### Record set
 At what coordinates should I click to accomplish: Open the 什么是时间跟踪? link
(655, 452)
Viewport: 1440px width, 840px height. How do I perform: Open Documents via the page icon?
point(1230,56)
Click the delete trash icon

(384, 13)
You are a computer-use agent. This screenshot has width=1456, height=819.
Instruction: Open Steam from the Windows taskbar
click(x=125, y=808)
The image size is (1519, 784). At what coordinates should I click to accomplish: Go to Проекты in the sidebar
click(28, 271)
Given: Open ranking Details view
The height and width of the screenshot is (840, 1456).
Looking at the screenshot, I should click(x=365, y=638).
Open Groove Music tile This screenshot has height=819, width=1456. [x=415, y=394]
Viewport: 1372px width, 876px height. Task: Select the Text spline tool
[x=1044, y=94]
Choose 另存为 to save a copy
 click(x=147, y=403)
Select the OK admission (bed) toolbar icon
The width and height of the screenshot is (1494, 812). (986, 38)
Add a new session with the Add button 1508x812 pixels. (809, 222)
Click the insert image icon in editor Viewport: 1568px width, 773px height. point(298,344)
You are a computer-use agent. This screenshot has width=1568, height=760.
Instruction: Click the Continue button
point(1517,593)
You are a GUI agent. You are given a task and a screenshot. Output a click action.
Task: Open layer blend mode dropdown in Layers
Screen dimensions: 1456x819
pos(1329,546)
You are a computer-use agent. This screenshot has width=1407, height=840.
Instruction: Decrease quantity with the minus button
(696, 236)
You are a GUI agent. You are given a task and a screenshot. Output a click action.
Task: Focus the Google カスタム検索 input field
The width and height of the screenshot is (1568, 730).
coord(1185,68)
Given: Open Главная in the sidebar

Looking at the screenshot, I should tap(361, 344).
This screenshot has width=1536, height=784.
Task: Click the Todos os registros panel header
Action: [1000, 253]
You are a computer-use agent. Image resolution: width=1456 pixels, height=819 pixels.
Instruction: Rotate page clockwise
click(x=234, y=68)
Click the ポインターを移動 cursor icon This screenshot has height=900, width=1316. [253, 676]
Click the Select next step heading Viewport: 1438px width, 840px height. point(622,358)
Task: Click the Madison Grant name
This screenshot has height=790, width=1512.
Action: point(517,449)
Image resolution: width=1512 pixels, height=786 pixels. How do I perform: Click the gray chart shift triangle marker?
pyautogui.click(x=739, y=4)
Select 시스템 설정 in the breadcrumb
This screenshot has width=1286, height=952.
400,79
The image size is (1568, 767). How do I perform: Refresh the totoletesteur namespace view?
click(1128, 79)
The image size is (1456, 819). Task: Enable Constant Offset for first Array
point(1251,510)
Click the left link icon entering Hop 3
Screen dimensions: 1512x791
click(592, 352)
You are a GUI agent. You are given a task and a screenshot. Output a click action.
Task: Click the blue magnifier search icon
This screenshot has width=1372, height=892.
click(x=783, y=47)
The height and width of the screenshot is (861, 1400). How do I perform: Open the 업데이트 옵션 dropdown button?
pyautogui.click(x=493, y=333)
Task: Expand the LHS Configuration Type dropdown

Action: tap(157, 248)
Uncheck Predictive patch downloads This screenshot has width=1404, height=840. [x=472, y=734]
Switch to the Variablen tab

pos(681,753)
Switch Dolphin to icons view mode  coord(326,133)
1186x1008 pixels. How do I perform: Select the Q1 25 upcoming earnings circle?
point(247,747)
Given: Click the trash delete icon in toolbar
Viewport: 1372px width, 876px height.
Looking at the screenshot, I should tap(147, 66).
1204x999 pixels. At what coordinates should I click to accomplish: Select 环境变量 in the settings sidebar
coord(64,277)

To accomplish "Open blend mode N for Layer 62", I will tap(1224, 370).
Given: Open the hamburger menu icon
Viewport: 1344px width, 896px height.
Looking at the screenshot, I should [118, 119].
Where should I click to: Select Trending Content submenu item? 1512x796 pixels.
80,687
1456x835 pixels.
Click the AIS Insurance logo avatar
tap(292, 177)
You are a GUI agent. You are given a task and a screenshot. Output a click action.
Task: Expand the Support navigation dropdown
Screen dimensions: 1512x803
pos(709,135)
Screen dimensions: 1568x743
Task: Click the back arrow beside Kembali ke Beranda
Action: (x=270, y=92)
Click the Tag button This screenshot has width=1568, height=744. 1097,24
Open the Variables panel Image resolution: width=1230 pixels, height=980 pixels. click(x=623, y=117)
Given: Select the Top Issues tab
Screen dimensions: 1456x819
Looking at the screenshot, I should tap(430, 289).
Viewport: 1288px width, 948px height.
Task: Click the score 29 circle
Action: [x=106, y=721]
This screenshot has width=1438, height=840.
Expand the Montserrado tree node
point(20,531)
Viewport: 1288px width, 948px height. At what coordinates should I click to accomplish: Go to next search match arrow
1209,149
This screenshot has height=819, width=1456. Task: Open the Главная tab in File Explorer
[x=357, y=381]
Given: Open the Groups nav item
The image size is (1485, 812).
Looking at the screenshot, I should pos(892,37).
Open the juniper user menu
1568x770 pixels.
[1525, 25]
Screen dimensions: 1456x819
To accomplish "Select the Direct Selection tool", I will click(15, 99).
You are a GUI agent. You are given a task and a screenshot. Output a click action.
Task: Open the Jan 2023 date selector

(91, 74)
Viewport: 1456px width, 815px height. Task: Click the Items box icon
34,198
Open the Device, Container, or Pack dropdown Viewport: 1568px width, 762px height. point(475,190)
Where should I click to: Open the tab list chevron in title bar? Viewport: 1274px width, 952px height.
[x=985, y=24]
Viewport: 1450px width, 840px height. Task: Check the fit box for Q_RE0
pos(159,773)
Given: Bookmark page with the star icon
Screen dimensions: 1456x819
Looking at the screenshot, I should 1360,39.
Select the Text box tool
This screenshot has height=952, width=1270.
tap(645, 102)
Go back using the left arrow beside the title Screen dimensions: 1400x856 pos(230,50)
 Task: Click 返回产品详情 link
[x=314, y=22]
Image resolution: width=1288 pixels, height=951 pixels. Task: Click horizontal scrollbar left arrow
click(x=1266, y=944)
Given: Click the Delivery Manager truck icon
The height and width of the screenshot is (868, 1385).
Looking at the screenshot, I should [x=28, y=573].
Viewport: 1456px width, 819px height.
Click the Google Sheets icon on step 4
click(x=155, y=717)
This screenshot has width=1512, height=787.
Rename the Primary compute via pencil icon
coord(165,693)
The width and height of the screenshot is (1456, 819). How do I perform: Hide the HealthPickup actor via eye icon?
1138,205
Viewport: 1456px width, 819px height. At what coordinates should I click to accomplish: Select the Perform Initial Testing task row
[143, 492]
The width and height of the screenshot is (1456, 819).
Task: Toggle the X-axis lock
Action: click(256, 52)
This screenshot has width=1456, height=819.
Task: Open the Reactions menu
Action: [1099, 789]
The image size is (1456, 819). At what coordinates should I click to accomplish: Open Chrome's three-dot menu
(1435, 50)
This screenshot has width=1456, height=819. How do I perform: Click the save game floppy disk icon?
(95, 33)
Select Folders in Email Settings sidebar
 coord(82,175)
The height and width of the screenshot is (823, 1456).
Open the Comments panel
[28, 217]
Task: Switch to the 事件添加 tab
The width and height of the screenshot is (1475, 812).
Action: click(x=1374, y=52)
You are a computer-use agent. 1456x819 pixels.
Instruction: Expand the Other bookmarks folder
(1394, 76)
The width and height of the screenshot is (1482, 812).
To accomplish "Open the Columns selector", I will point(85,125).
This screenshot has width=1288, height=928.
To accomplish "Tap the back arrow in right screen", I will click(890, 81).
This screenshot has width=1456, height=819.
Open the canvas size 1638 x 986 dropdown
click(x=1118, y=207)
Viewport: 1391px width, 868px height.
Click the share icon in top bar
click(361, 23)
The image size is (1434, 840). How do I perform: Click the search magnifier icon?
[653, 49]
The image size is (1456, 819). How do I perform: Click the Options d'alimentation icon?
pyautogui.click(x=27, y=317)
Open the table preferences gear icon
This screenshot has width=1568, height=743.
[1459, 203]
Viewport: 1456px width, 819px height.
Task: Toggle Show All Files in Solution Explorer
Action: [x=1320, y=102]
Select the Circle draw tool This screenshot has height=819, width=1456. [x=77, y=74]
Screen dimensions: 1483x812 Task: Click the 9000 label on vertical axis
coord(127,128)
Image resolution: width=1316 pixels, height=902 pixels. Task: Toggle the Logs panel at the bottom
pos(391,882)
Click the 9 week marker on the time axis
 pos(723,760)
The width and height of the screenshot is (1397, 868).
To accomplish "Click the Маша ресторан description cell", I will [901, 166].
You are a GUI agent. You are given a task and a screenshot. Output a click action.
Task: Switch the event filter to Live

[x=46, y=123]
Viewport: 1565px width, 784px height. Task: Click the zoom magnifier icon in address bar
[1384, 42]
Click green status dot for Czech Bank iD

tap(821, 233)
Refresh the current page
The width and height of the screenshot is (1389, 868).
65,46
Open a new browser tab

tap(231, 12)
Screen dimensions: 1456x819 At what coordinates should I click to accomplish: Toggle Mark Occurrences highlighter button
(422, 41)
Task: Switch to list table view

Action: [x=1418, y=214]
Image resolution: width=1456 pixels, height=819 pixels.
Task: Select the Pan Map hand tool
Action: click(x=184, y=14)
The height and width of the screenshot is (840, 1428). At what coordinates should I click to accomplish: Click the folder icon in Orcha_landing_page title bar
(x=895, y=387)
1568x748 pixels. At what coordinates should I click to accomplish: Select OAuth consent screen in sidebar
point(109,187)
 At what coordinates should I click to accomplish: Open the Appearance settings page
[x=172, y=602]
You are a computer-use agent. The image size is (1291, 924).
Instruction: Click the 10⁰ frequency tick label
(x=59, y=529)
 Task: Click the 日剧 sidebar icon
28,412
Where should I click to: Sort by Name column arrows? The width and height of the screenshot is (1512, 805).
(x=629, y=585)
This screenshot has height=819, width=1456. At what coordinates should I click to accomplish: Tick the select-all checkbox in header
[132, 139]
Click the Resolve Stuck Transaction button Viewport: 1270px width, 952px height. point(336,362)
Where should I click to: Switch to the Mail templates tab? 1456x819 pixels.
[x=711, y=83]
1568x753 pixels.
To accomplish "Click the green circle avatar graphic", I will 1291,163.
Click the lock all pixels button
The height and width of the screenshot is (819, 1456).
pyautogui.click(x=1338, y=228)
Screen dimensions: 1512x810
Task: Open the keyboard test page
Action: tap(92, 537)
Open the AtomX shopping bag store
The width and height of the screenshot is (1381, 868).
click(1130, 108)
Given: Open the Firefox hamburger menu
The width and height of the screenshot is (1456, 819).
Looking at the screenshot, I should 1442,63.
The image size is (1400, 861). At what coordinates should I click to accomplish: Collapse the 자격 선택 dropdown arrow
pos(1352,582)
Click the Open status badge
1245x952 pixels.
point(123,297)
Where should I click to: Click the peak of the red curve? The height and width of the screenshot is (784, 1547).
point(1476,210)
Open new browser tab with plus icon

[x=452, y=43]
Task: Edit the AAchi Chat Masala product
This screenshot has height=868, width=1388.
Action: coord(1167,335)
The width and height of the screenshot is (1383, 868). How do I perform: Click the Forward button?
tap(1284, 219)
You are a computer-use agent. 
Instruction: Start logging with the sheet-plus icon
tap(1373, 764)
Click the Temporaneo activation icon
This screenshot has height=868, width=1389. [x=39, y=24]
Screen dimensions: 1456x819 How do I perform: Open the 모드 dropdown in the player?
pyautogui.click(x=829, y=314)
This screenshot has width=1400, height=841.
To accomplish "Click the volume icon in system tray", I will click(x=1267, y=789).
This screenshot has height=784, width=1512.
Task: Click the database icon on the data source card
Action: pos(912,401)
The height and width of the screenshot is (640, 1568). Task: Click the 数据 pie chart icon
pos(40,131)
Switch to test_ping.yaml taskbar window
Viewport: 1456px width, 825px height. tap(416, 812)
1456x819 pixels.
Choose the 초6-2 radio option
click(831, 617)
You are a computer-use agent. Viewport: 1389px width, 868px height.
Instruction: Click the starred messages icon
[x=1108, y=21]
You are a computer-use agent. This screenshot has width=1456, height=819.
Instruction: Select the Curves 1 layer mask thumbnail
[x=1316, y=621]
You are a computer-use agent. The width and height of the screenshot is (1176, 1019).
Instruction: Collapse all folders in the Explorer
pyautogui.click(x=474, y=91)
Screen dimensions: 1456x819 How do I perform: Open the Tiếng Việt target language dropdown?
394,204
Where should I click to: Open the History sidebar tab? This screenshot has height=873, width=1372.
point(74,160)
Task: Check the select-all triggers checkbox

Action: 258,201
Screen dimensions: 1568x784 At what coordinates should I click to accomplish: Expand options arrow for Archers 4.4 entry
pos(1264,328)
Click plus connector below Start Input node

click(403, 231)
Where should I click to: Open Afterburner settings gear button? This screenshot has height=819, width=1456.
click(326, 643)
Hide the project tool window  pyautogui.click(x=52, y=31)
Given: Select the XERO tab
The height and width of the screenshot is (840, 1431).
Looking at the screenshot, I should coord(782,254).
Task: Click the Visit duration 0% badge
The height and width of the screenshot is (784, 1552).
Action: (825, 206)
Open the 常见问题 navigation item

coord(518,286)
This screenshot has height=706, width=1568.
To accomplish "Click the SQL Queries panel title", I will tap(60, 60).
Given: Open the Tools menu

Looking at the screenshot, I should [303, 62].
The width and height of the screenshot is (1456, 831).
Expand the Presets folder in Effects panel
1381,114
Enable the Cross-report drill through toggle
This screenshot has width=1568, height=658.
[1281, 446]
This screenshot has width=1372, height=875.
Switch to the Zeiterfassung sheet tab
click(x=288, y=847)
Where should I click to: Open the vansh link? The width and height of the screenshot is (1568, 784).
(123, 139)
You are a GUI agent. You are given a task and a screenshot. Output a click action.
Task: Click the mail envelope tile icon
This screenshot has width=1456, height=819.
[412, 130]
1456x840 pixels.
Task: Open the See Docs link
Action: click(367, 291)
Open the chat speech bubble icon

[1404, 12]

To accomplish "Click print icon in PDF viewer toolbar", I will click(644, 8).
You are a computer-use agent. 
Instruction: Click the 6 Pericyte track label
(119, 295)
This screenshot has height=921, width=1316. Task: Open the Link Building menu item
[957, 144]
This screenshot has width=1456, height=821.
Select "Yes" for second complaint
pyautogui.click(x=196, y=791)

### Try it
Copy every line of the data that carries the word "badge".

### Result below
Click the Open status badge
Task: Click the Visit duration 0% badge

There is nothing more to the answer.